Он указал глазами на полковника. Тот сделал знак. Его повели.

Мы побежали в холодные сени и на ночное доброе тихое крыльцо. По дороге я толкнул Юрия, смутно сознав это. Трудно было вздохнуть: как будто мне в сердце воткнули шпильку от маминой шляпы. Про Юрия я думал, что он совершил предательство, не разбудив меня вовремя. Учитель снял свою барашковую шапку, посмотрел во внутрь на прорванную подкладку и снова надел. У ворот стояли заготовленные извозчичьи пролетки.

-- Вас отвезут в Сибирь? -- спросил я учителя. Жандарм заслонил его от меня.
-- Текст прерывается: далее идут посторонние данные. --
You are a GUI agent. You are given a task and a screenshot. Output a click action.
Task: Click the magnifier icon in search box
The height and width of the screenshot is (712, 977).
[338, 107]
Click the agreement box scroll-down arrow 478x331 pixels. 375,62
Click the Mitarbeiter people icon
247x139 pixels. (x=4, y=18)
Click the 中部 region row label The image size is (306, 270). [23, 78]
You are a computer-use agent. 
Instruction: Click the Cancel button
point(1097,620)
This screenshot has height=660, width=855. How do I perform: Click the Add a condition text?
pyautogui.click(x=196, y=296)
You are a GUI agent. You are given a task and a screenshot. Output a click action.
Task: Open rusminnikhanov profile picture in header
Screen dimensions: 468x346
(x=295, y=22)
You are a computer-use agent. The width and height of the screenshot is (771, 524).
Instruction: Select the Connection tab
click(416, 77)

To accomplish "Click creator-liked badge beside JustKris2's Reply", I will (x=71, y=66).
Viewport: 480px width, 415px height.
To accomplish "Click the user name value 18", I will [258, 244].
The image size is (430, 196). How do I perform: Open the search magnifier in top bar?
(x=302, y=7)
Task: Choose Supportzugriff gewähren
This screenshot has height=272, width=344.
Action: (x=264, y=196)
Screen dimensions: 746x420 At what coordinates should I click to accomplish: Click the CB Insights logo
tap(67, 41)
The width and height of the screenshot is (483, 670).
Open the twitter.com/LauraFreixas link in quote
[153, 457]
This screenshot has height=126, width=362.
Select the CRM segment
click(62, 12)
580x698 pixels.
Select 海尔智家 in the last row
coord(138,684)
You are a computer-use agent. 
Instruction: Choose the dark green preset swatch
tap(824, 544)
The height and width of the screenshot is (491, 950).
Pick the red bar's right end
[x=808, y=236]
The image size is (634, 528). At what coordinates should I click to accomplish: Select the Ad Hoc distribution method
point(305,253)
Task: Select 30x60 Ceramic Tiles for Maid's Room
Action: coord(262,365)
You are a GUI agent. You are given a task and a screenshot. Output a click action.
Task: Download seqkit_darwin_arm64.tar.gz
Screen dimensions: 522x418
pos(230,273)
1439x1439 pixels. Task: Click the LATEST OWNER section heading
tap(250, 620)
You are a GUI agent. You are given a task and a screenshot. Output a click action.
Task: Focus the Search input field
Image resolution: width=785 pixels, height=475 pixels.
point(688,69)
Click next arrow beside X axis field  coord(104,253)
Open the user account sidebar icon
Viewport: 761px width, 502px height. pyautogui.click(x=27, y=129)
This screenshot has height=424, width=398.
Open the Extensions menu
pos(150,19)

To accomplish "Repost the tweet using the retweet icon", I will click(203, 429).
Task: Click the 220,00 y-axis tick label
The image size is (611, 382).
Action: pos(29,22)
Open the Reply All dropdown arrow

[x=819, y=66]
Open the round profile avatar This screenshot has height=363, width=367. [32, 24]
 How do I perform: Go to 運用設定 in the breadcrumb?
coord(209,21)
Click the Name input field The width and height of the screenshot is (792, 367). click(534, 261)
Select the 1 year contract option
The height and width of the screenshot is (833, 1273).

Я бежал за пролеткой и кричал, превозмогая иглу в сердце:

-- Я порвал подкладку! Я порвал вашу подкладку! Я подлый...

Пролетка делалась меньше; между мною и ею появлялась, вырастая сама из себя, добрая светлеющая улица, как мать всех своих камней.

Мои шаги были -- как это снится -- мягки, бессильны, беззвучны. Я почувствовал у своей щеки выпуклости трех камней, и добрая улица приняла меня. У Юрия была рассечена кожа на лбу у глаза -- так неосторожно я толкнул его. Кровь шла долго. Ее удалось унять к самому утру, когда ему надо было отправляться в реальное училище. Я узнал об этом позже.